- Problem: Your answer should be one number, the count of lines in the entries holding the word "computer".

(Dataset entries)
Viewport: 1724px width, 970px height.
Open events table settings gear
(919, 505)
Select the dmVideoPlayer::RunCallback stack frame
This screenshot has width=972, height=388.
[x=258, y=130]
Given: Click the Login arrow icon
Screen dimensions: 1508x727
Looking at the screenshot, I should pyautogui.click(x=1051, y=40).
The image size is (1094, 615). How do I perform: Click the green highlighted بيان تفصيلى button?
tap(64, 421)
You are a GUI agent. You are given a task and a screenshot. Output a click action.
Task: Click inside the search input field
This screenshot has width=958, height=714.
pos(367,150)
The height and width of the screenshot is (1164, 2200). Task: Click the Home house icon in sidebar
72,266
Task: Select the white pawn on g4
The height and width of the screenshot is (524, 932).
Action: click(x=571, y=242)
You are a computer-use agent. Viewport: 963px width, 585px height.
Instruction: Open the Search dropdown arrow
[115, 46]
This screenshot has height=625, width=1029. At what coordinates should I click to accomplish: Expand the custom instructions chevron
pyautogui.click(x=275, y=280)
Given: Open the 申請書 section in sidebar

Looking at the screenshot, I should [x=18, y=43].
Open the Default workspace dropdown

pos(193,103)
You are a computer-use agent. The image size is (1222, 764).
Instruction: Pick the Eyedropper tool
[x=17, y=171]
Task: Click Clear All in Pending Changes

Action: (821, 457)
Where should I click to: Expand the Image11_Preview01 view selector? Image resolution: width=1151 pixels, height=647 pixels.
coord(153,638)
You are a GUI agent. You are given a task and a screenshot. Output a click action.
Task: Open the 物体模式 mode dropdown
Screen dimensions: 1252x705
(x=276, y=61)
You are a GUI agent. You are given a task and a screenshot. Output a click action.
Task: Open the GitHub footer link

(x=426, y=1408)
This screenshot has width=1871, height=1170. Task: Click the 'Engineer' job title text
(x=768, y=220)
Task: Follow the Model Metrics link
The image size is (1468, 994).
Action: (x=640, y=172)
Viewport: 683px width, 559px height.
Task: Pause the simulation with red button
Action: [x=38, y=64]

- Task result: 2